• _SUPPLIED INFORMATION_
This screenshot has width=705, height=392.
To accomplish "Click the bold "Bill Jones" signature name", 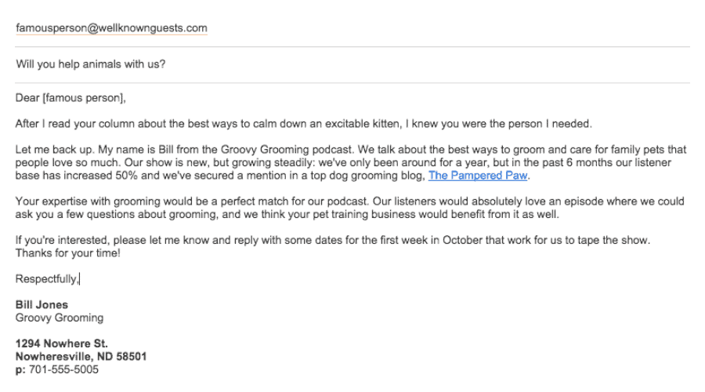I will point(42,304).
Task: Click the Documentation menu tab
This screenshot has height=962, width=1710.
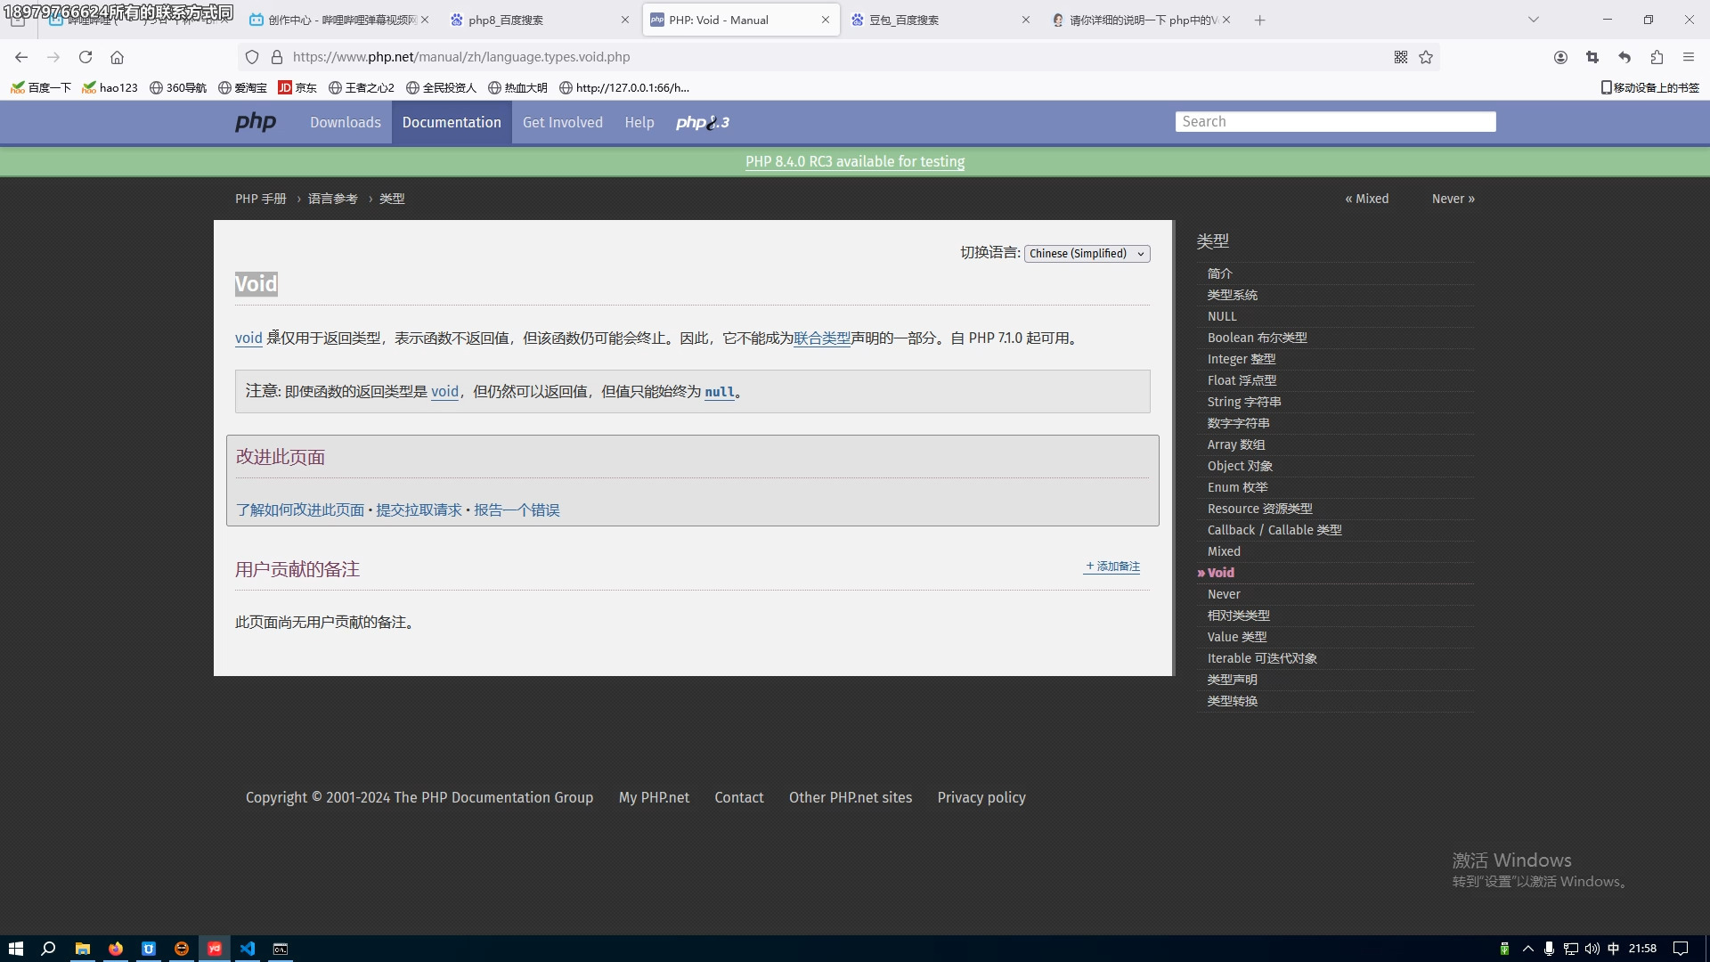Action: (x=452, y=122)
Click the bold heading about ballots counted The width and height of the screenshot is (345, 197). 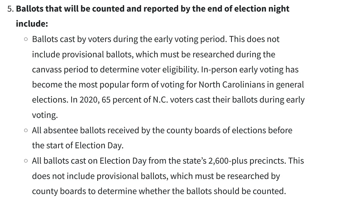153,9
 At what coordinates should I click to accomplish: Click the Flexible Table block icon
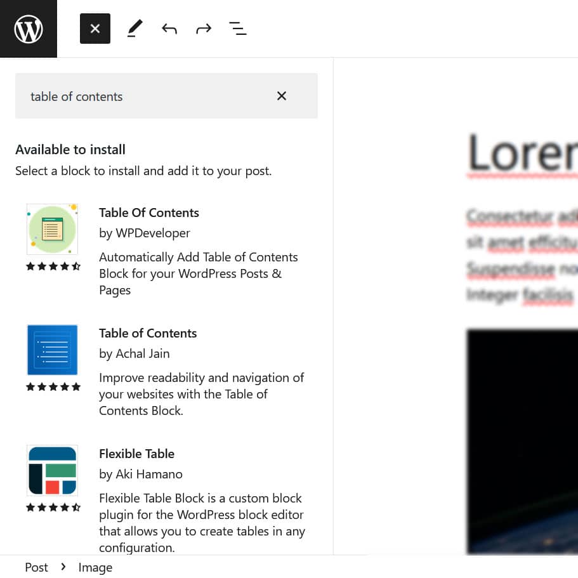point(52,470)
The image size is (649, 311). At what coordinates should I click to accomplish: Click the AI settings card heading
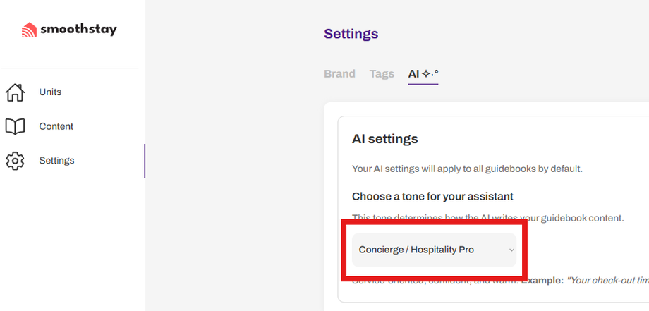tap(384, 139)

• _EXERCISE BRIEF_
Reproduce exactly the line containing "The image size" and every line after it in the material above, up to and including the last. Exclude all pictures.

• _WRITTEN ANSWER_
The image size is (649, 311). At what coordinates should I click to accomplish: Click the AI settings card heading
tap(384, 139)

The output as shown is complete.